For parsing I used Beautiful Soup, definitely one of the most popular scarping libraries for Python. I skipped on lxml as the page is very simple, there was no need for fancy XPath. This function returns all the posts in a list of dictionaries. I'm not copying the content, so all I need are the names, links and dates.
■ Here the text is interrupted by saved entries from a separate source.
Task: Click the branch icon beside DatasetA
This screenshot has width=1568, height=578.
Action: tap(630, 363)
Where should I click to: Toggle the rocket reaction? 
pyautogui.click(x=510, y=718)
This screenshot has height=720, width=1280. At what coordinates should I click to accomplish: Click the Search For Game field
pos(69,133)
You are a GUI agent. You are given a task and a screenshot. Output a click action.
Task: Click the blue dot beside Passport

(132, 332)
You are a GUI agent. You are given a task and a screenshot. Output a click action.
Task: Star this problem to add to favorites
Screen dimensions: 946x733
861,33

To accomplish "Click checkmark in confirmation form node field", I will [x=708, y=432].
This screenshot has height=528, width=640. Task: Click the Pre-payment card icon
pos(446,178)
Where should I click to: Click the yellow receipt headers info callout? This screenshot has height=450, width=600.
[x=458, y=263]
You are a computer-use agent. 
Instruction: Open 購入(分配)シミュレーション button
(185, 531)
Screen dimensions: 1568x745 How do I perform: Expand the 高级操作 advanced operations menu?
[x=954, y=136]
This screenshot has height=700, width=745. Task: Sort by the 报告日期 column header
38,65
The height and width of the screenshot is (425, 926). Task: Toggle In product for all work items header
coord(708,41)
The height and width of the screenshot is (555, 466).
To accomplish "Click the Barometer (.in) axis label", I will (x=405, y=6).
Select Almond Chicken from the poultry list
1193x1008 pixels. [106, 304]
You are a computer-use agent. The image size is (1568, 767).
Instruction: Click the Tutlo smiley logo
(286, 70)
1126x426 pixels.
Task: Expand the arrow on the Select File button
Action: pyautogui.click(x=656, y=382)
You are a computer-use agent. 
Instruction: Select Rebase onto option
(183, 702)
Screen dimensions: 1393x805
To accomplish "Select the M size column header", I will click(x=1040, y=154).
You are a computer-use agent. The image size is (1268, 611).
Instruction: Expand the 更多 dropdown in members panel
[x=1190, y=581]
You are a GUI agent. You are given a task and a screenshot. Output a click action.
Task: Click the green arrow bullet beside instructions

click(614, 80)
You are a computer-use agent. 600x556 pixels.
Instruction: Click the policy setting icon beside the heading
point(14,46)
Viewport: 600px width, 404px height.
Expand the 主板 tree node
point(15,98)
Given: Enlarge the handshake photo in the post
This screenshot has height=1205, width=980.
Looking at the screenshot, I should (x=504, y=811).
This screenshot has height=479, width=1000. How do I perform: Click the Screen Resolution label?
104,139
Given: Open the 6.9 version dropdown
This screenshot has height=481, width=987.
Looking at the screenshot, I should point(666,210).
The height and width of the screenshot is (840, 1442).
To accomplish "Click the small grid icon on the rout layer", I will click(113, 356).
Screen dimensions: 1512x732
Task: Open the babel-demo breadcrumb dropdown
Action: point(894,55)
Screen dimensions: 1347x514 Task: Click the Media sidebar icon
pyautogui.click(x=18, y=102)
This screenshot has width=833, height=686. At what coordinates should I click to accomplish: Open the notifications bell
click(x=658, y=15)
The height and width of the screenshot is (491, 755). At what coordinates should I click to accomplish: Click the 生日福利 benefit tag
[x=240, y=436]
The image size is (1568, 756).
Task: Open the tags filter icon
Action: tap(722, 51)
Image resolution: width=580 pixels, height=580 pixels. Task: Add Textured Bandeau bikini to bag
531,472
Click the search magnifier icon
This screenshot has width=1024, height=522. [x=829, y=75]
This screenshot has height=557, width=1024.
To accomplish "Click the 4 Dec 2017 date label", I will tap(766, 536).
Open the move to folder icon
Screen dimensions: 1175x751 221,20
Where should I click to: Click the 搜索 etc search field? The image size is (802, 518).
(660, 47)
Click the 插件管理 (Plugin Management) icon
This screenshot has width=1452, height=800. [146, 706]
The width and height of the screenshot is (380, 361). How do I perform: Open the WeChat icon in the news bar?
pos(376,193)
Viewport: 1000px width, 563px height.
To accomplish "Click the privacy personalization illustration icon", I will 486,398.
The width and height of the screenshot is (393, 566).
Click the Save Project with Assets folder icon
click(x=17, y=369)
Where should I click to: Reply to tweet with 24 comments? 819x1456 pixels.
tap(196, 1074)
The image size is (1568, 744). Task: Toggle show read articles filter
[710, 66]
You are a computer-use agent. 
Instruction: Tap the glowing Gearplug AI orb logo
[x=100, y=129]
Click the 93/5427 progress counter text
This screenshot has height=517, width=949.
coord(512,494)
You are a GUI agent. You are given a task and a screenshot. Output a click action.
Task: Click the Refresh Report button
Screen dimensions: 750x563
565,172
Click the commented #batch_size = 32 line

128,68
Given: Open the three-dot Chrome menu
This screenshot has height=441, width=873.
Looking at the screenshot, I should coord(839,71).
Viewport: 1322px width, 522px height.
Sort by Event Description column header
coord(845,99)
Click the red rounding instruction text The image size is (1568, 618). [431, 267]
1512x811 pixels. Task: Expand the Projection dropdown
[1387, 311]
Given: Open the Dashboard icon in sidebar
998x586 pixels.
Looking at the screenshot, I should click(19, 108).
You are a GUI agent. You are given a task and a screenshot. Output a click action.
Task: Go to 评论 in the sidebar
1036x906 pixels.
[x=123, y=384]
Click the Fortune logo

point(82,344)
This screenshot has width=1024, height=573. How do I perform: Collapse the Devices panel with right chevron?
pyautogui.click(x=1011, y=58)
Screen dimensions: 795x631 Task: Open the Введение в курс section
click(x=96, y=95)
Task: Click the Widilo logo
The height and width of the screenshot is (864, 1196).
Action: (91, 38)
def parse_posts(author_url):
    '''Recursively retrieves all the posts of an blog write in stack abuse'''
    logging.info('Scraping {}'.format(author_url))
    posts = []
    # It's always good to set user-agent, makes the request looks more like a
    # regualr browsing request, without it some sites would outright block you
    headers = {'User-Agent': 'Mozilla/5.0 (Macintosh; Intel Mac OS X 10_14_1) AppleWebKit/537.36 (KHTML, like Gecko) Chrome/35.0.1916.47 Safari/537.36'}
    response = requests.get(author_url, headers=headers)
    # Don't be too hasty, check that your response was actually succesful
    if response is not None and response.status_code == 200:
        html = BeautifulSoup(response.content, 'html.parser')
        # Loop through all the articles
        for article in html.find_all('article'):
            title_tag = article.find('h2', {'class': 'post-title'}).find('a')
            title = title_tag.text
            link = BASE_URL + title_tag['href']
            meta = article.find('div', {'class': 'post-meta'})
            # The date comes like December 10, 2018
            #  We really want it like 2018-12-10
            date_text = meta.find('span', {'class': 'date'}).text
            date = datetime.datetime.strptime(date_text, '%B %d, %Y')
            post = {
                'title': title,
                'link': link,
                'date': datetime.date.strftime(date, "%Y-%m-%d"),
            }
            posts.append(post)
        logging.info('{} posts found on page'.format(len(posts)))
        # Stack Abuse paginates every 5 posts, this collects the older ones
        pagination = html.find('nav', {'class': 'pagination'}).find('a', {'class': 'older-posts'})
        if pagination is not None:
            logging.info('Retrieving older posts')
            # Who said you don't use recursion?
            return posts + parse_posts(BASE_URL + pagination['href'])
        return posts
    else:
        logging.error('Could not get a response for the link')
        return []

Saving Data

I needed to convert the data to markdown so that Hexo can use it. I figured that allowing JSON and CSV formats as well, this scraper could be of more use to others. Doesn't matter too much, Python makes saving in each file type dead simple:

def get_posts_json(filename, author_url):
    '''Dumps JSON for stack abuse articles'''
    posts = parse_posts(author_url)
    logging.info('Retrieved {} posts'.format(len(posts)))
    with open(filename, 'w') as json_file:
        json.dump(posts, json_file, indent=4)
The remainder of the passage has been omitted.